It dates to the Norman Conquest back in 1066. All the Saxon words became bad because the Saxons lost and were enslaved. French words=good; Saxon words=bad. It's as simple as that. The Saxon terms became, quite literally, vulgar. (Latin: of the people, as opposed to the ruling class.) So, while I can easily write the words with French roots such as defecate, urinate, copulate, etc. without fear of reprisal, should I use the entirely synonymous Saxon equivalents, that would not be permitted and even would, by a fit of illiteracy on the part of the JREF moderators, be considered "obscene."

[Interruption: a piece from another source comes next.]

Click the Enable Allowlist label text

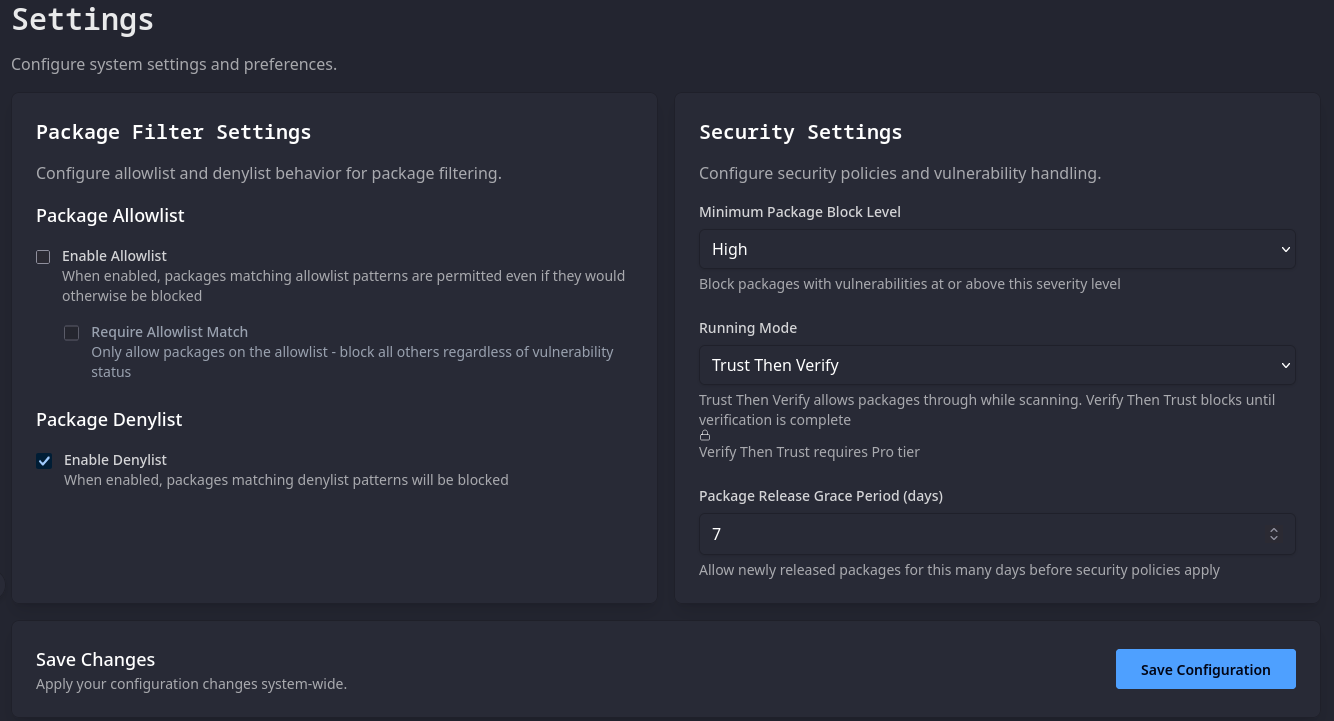click(114, 256)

What bothers me is that, almost seven hundred years after the end of French feudalism and the establishment of English common law which led to the two longest-lived representative democracies on the planet, English-speakers still have enough of what amounts to a we're-not-French-enough inferiority complex to consider Saxon words bad.

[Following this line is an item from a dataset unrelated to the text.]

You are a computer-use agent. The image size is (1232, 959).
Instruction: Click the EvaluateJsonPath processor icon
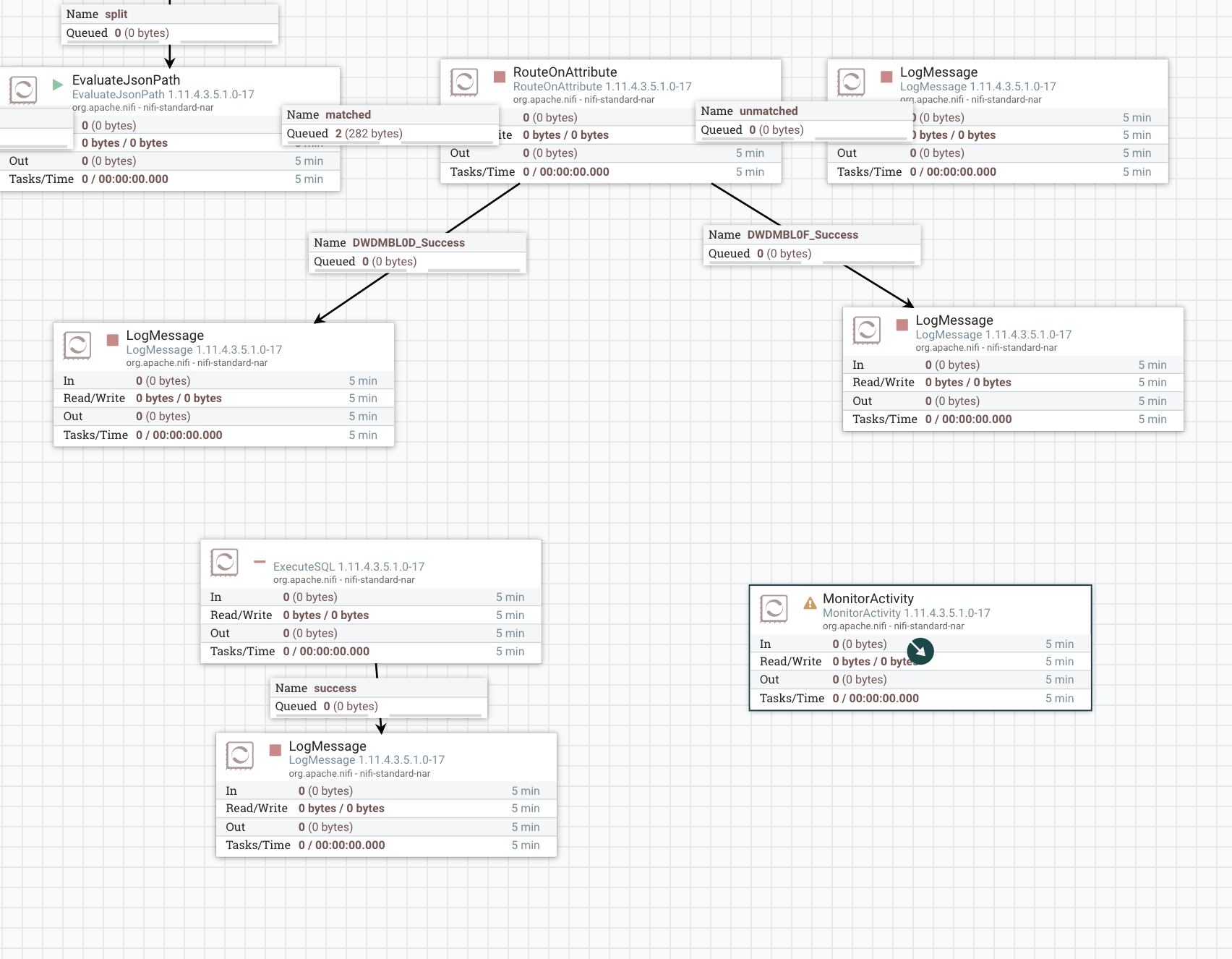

It isn't even limited to so-called cuss words. "Pork," for some reason, is more acceptable than "swine flesh" or "pig flesh" and nobody even remembers "kine" for cattle, though "cow" survives. But, of course, the lower classes were the ones who tended the animals, so the old Saxon terms survived to described the animals, while their flesh (excuse me, meat) got the French terms when served up as haute cuisine.
Seriously. Four hundred years of slavery, and almost seven hundred years after it, Anglos still symbolically abase themselves in deference to their former masters. It must have been some pretty effective slavery. Even African-Americans do better than Anglos in this regard.